De tormenta en tormenta despeñado,

Por los yermos del mar; ya ni en su popa

Las guirnaldas se ven que antes le ornaban,

Ni en señal de esperanza y de contento 20

La flámula riendo al aire ondea.

Cesó en su dulce canto el pasajero,

Ahogó su vocería

El ronco marinero,

Terror de muerte en torno le rodea, 25

Terror de muerte silencioso y frío;

Y él va á estrellarse al áspero bajío.

Llega el momento, en fin; tiende su mano

El tirano del mundo al occidente,

Y fiero exclama: «El occidente es mío.» 30

Bárbaro gozo en su ceñuda frente

Resplandeció, como en el seno oscuro

De nube tormentosa en el estío

Relámpago fugaz brilla un momento

Que añade horror con su fulgor sombrío.

Sus guerreros feroces

Con gritos de soberbia el viento llenan;

Gimen los yunques, los martillos suenan,

Arden las forjas. ¡Oh vergüenza! ¿Acaso 5

Pensáis que espadas son para el combate

Las que mueven sus manos codiciosas?

No en tanto os estiméis: grillos, esposas,

Cadenas son que en vergonzosos lazos

Por siempre amarren tan inertes brazos. 10

Estremecióse España

Del indigno rumor que cerca oía,

Y al grande impulso de su justa saña

Rompió el volcán que en su interior hervía.

Sus déspotas antiguos 15

Consternados y pálidos se esconden;

Resuena el eco de venganza en torno,

Y del Tajo las márgenes responden:

«¡Venganza!» ¿Dónde están, sagrado río,

Los colosos de oprobio y de vergüenza 20

Que nuestro bien en su insolencia ahogaban?

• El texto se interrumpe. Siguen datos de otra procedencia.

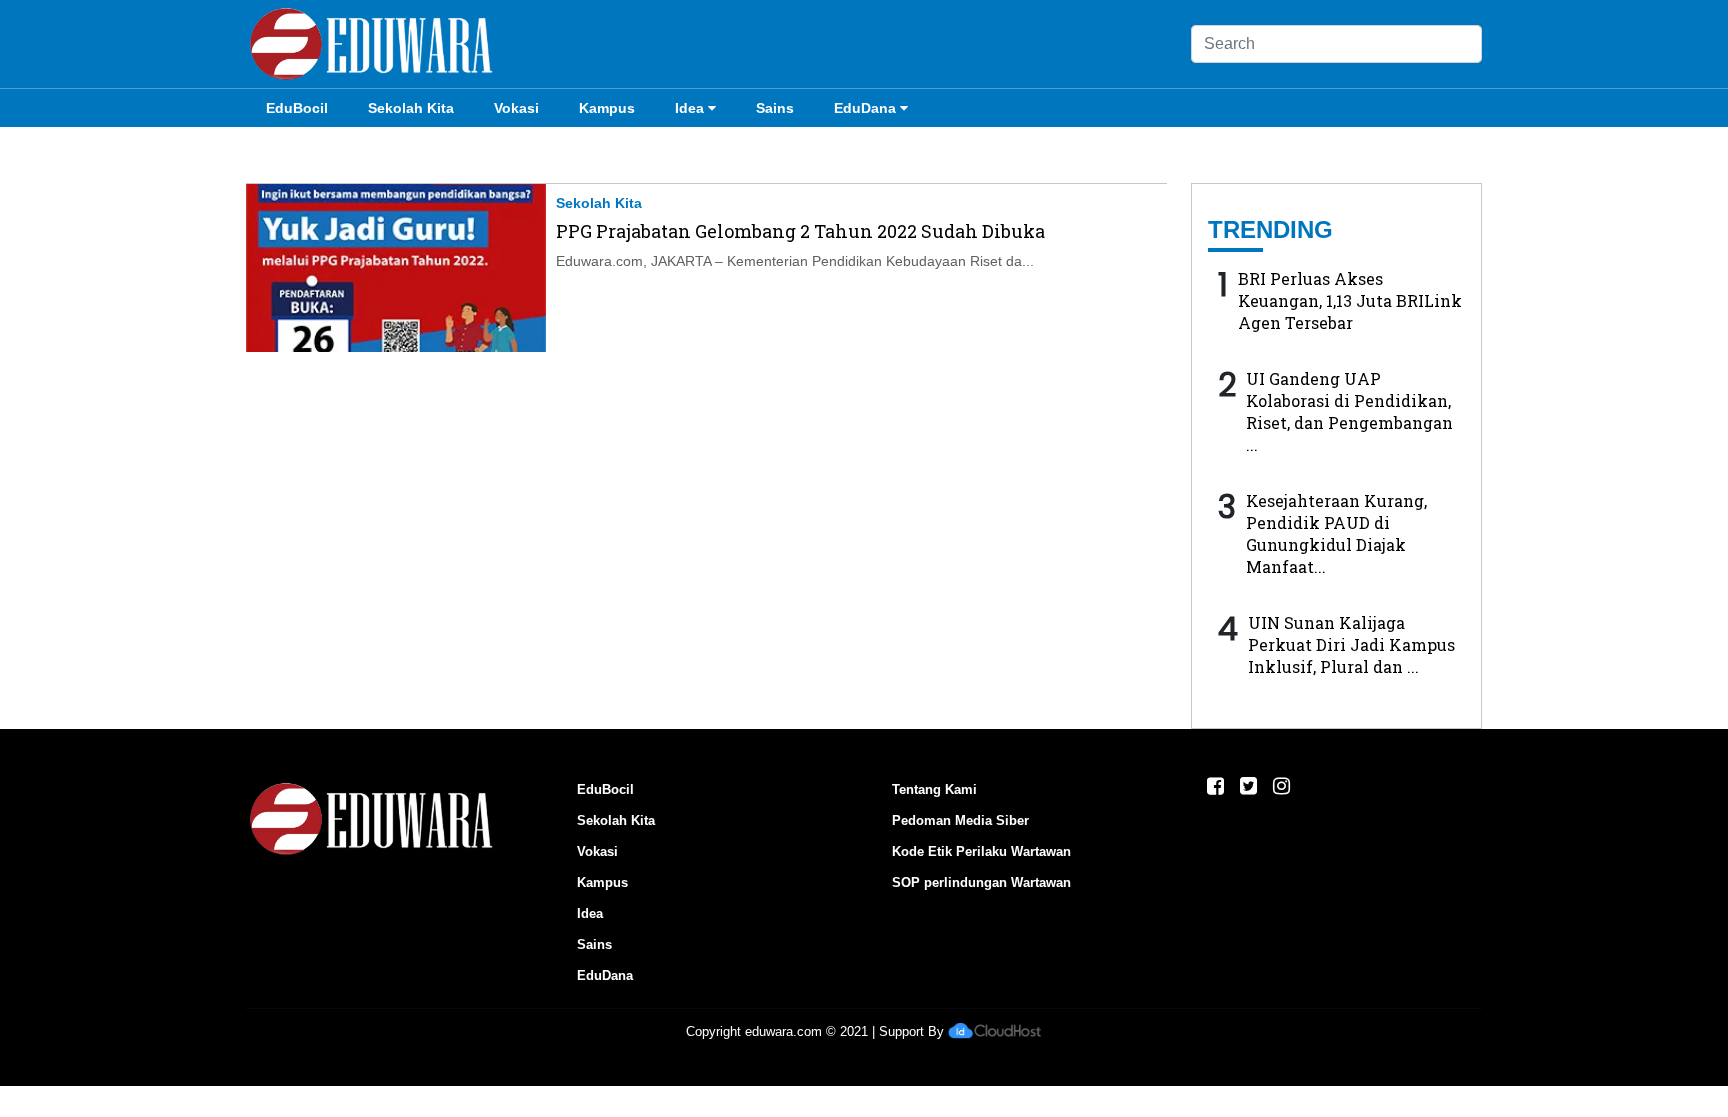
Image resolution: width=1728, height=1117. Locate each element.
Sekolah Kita (411, 108)
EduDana (865, 108)
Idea (689, 108)
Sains (775, 108)
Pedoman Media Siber (960, 820)
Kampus (607, 108)
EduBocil (297, 108)
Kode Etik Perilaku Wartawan (981, 851)
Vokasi (516, 108)
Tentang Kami (934, 789)
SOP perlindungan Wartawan (981, 882)
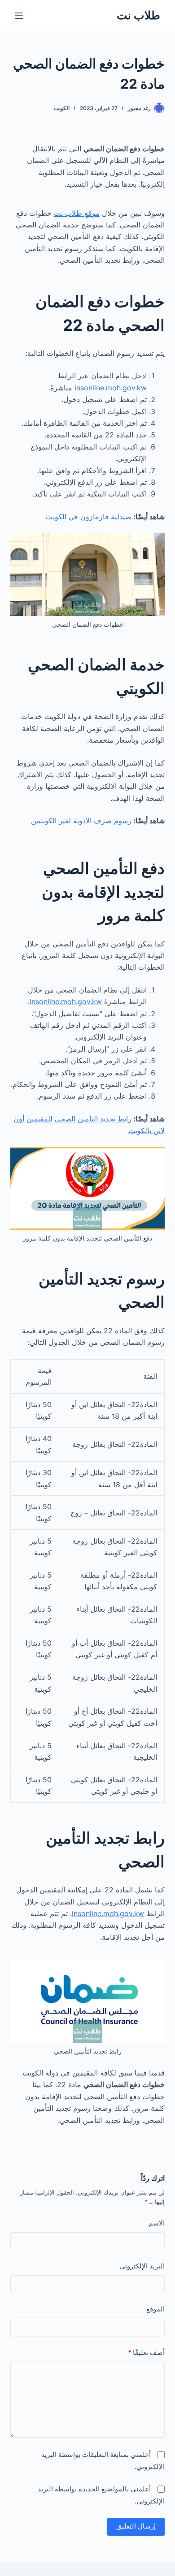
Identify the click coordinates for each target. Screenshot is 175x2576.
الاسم (156, 2223)
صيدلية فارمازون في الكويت (88, 516)
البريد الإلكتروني (141, 2266)
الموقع (155, 2309)
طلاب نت (138, 15)
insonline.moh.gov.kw (110, 387)
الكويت (62, 108)
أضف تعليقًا (146, 2352)
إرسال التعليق (136, 2526)
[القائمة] (19, 16)
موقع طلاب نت (77, 213)
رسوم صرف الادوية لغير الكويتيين (81, 820)
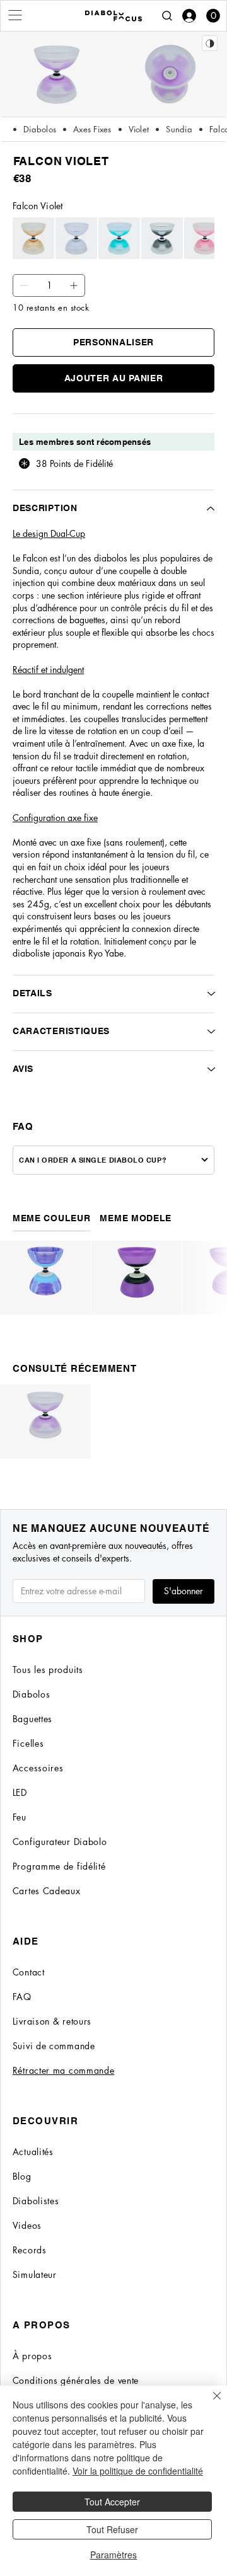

Su gloria fué, nuestro esplendor comienza;

Y tú, orgulloso y fiero,

Viendo que aun hay Castilla y castellanos,

Precipitas al mar tus rubias ondas, 25

Diciendo: «Ya acabaron los tiranos.»

¡Oh triunfo! ¡Oh gloria! ¡Oh celestial momento!

¿Con que puede ya dar el labio mío

El nombre augusto de la patria al viento?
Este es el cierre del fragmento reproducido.